De ontdekking ervan is aangekondigd als "een grote wetenschappelijke doorbraak die zich ongeveer eens in de tien jaar voordoet," en werd erkend met de toekenning van de Nobelprijs voor fysiologie of geneeskunde in 2006. Door gebruik te maken van het natuurlijke biologische proces van RNAi dat in onze cellen voorkomt, is een nieuwe klasse geneesmiddelen, RNAi-therapeutica genaamd, nu een realiteit.
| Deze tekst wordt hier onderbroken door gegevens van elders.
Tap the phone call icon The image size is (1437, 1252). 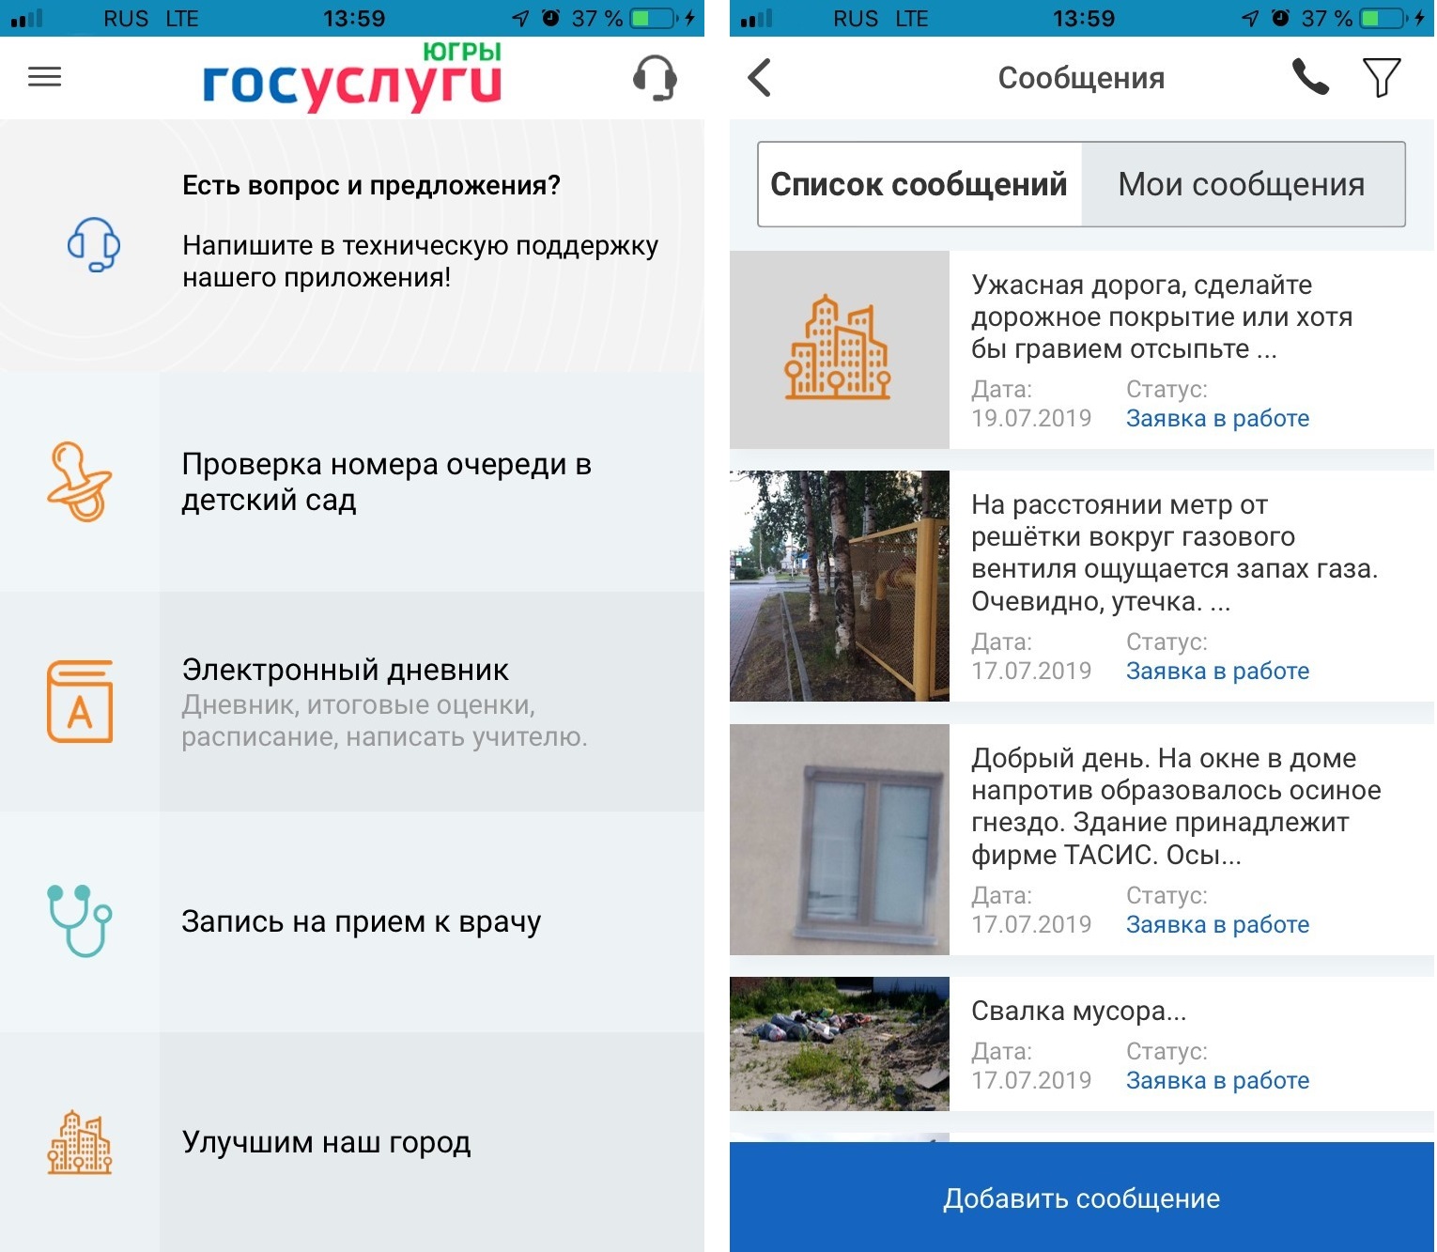[1310, 77]
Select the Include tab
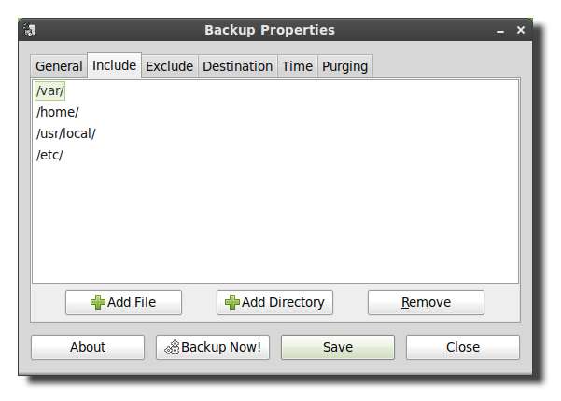Screen dimensions: 561x401 [114, 65]
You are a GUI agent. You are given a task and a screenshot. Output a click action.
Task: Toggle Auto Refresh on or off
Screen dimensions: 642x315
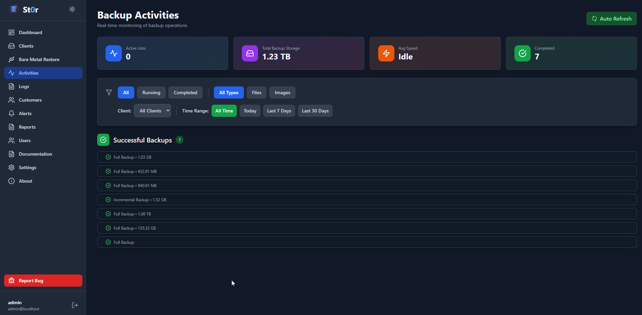(611, 19)
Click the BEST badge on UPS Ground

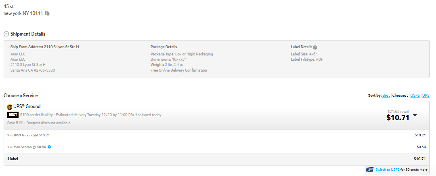(x=13, y=115)
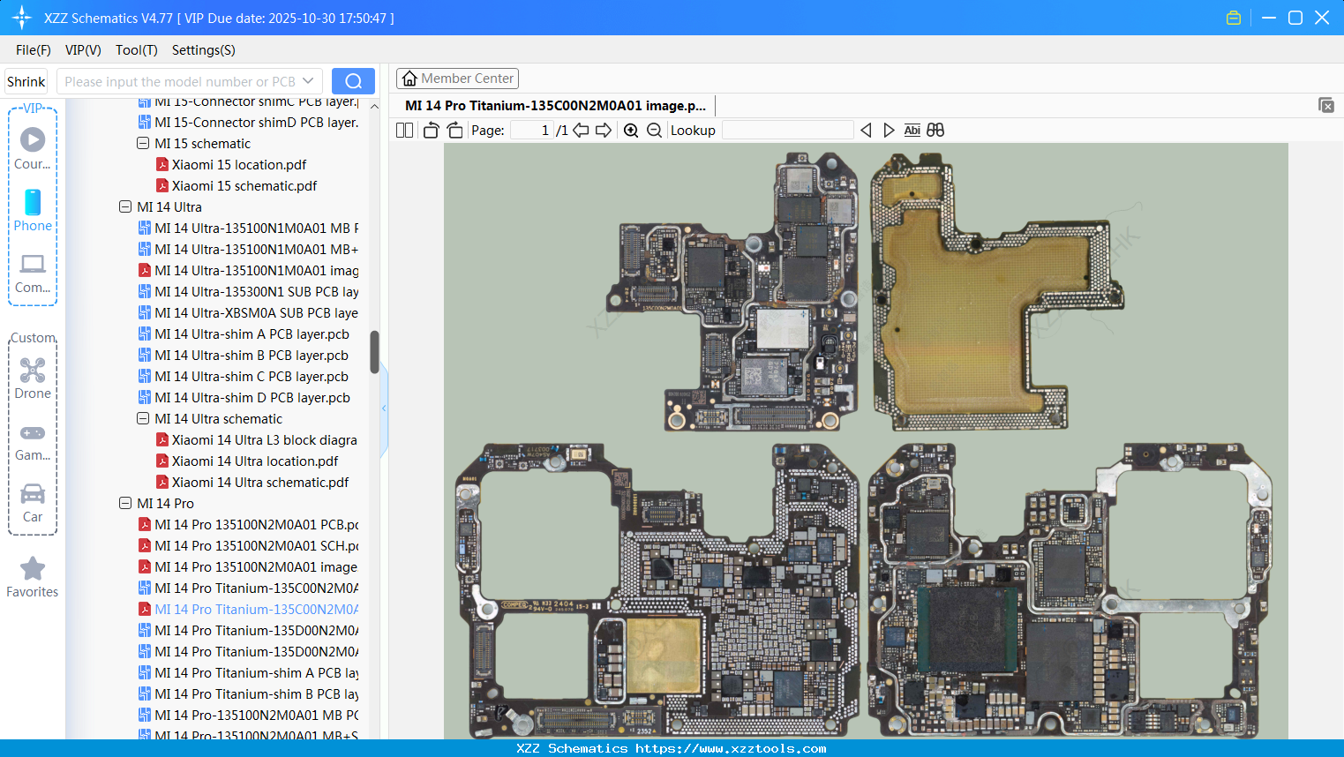Collapse the MI 14 Ultra tree node
Screen dimensions: 1344x757
click(125, 206)
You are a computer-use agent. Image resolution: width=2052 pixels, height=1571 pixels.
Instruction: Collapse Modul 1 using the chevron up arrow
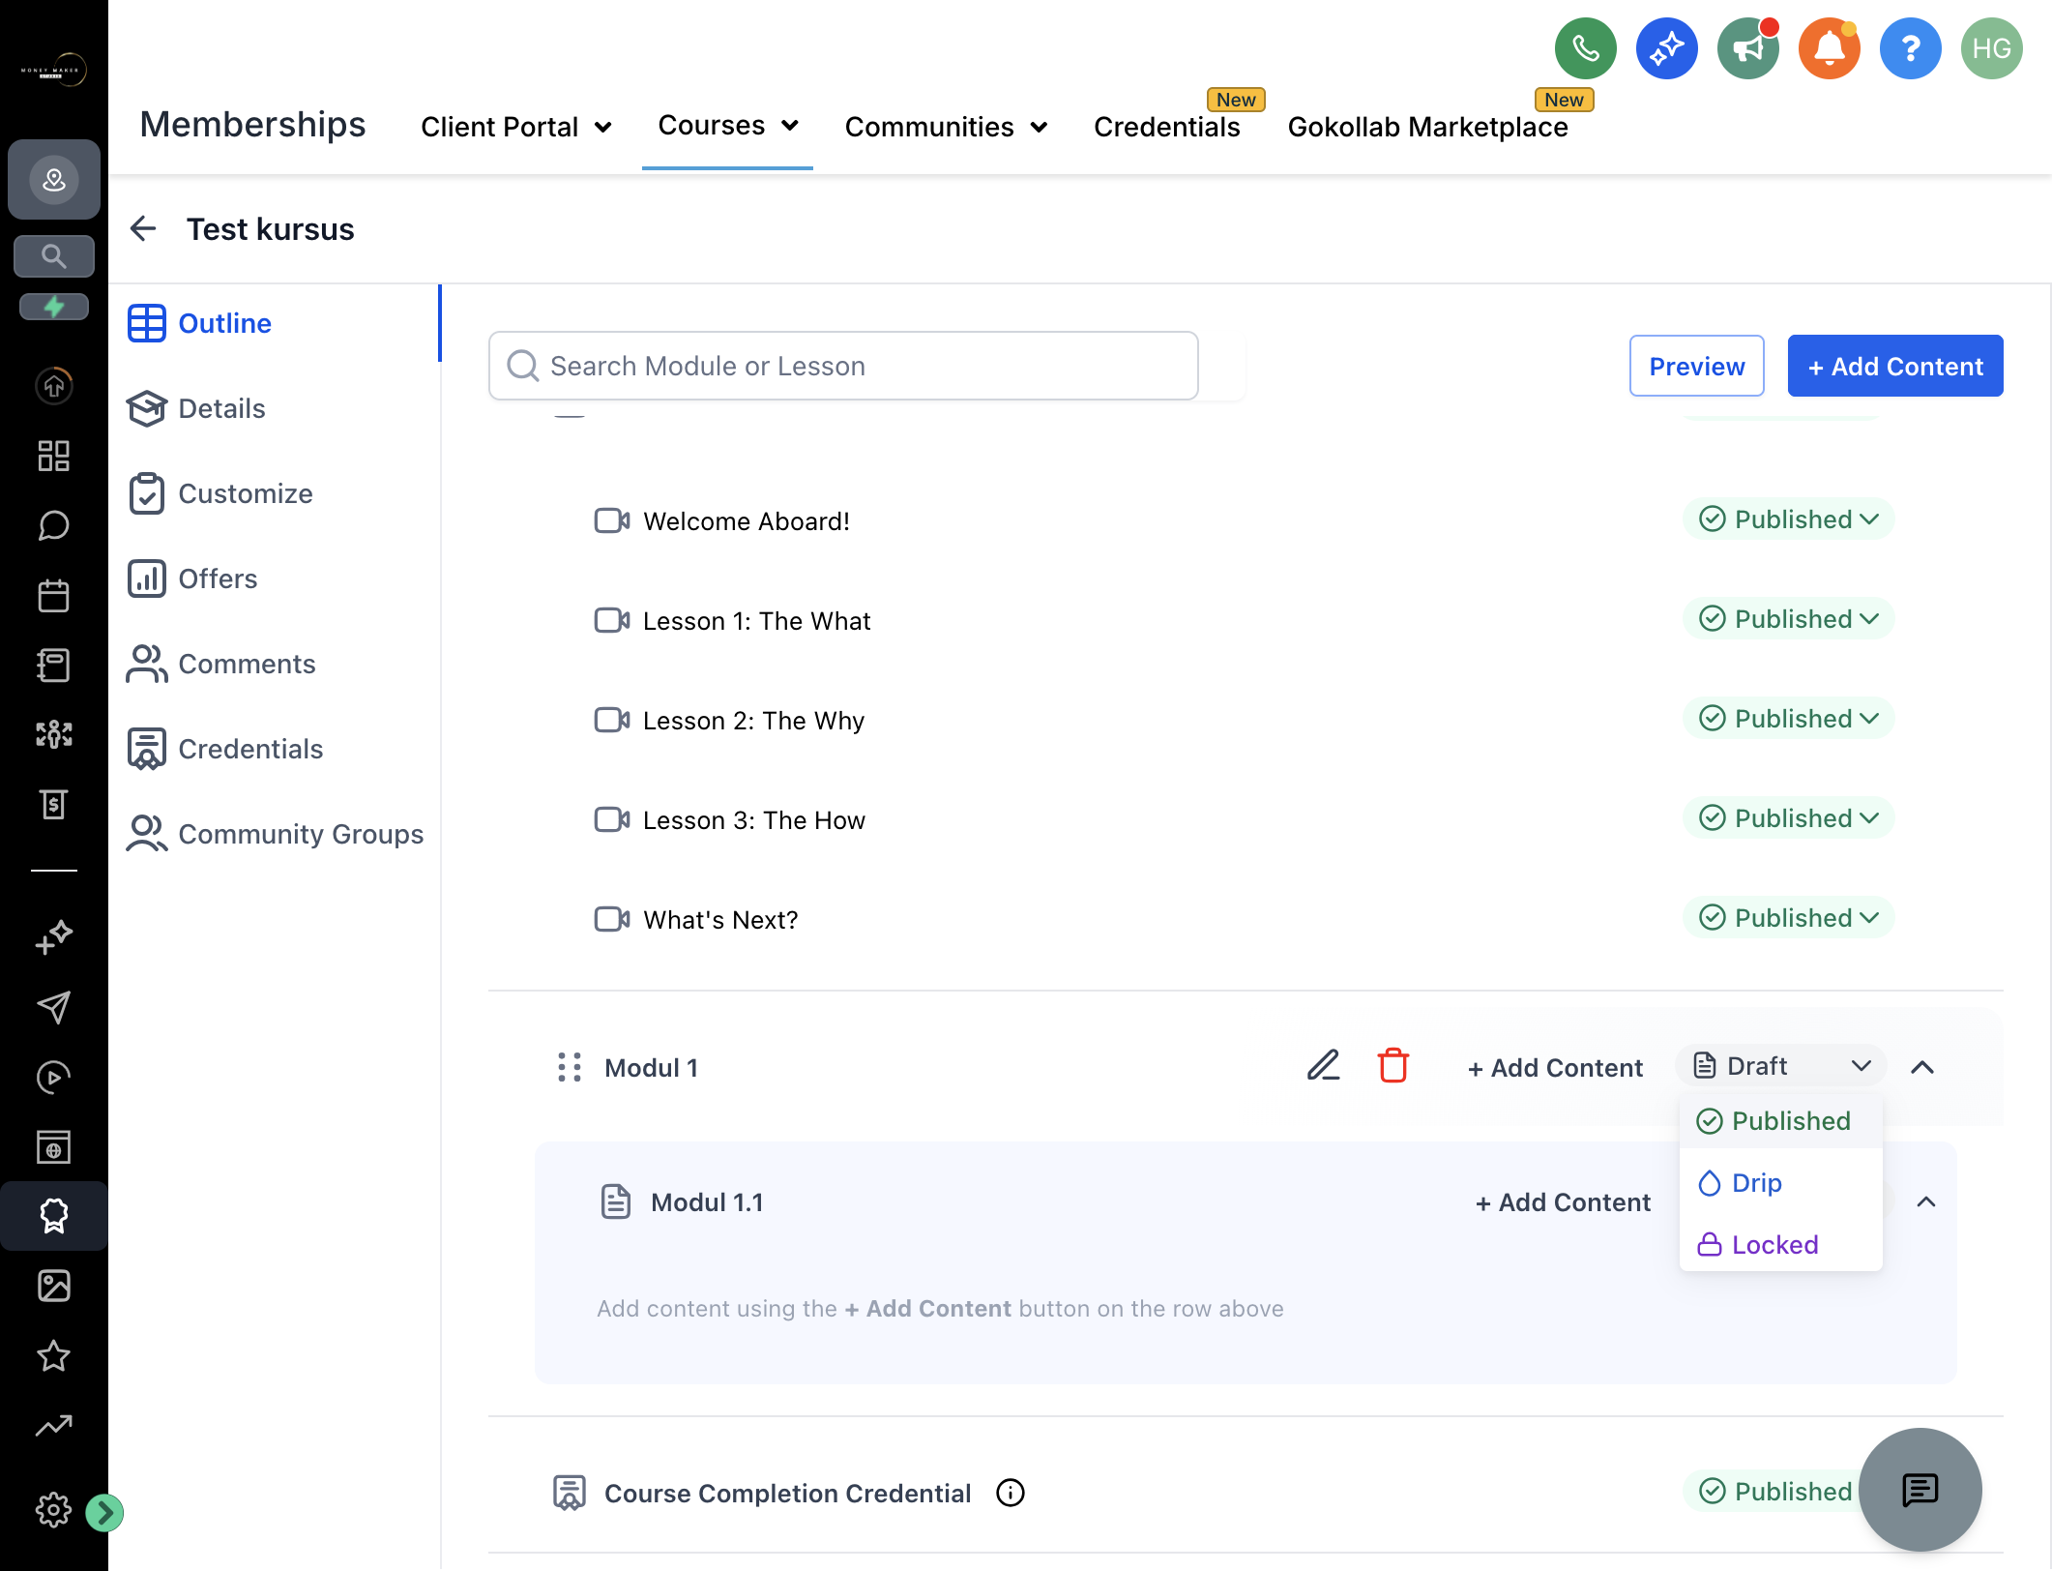tap(1921, 1067)
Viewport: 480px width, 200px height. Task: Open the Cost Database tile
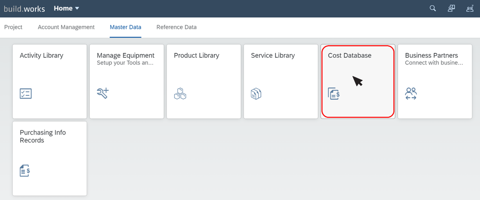point(358,81)
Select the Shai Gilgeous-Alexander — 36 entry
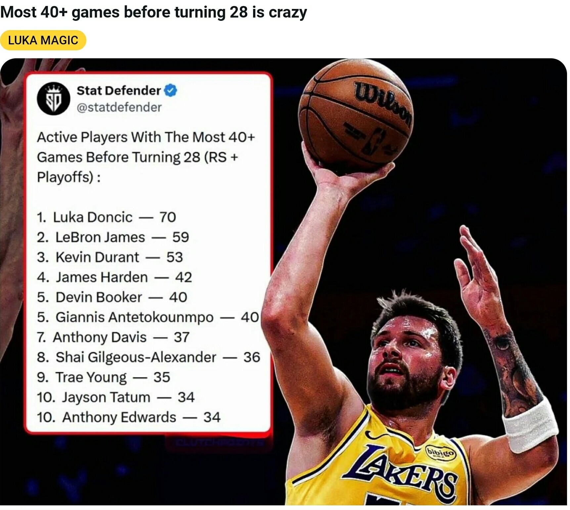The width and height of the screenshot is (570, 510). click(x=149, y=357)
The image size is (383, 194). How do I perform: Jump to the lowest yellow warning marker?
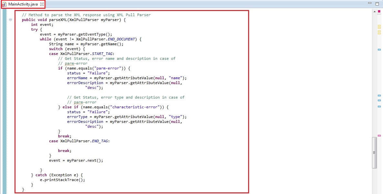(379, 33)
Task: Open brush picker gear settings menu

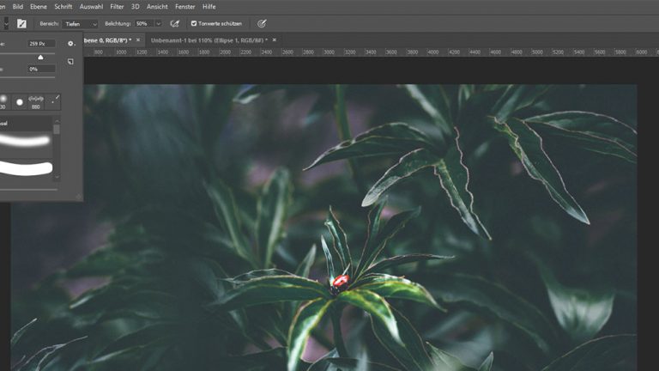Action: [71, 43]
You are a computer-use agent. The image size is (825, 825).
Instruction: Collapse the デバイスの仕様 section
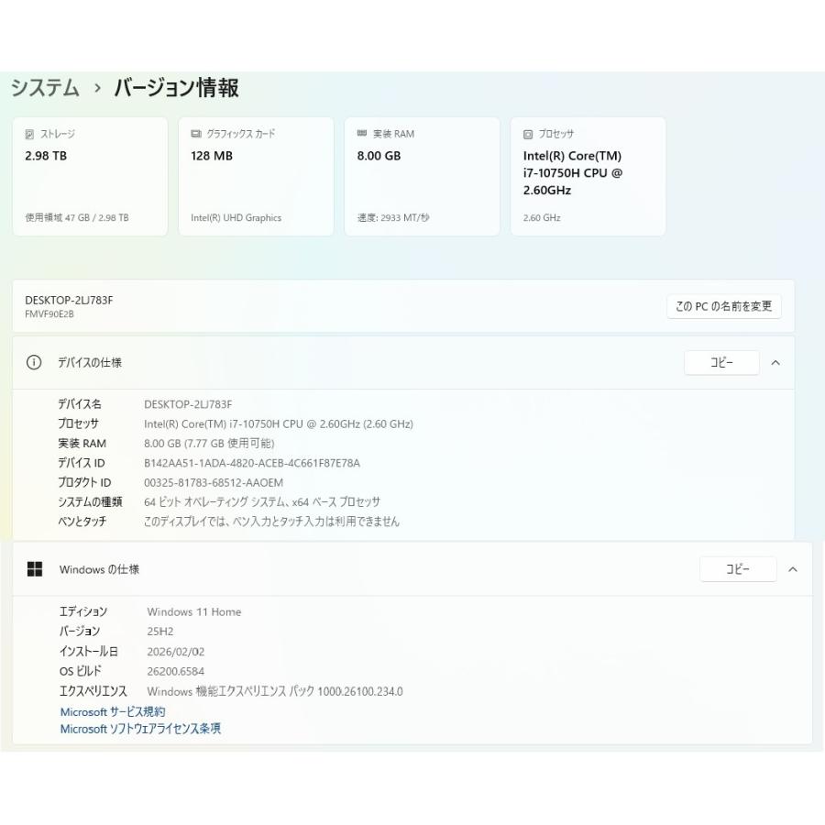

Small interfering RNA (siRNA), de moleculen die RNAi bewerkstelligen en het RNAi-therapeutisch platform van Alnylam vormen, werken stroomopwaarts van de huidige geneesmiddelen door boodschapper-RNA (mRNA) – de genetische voorlopers – die coderen voor ziekteveroorzakende eiwitten of eiwitten van ziektetrajecten, krachtig het zwijgen op te leggen en zo te voorkomen dat ze worden aangemaakt.

Dit is een revolutionaire benadering met het potentieel om de zorg voor patiënten met genetische en andere ziekten te veranderen.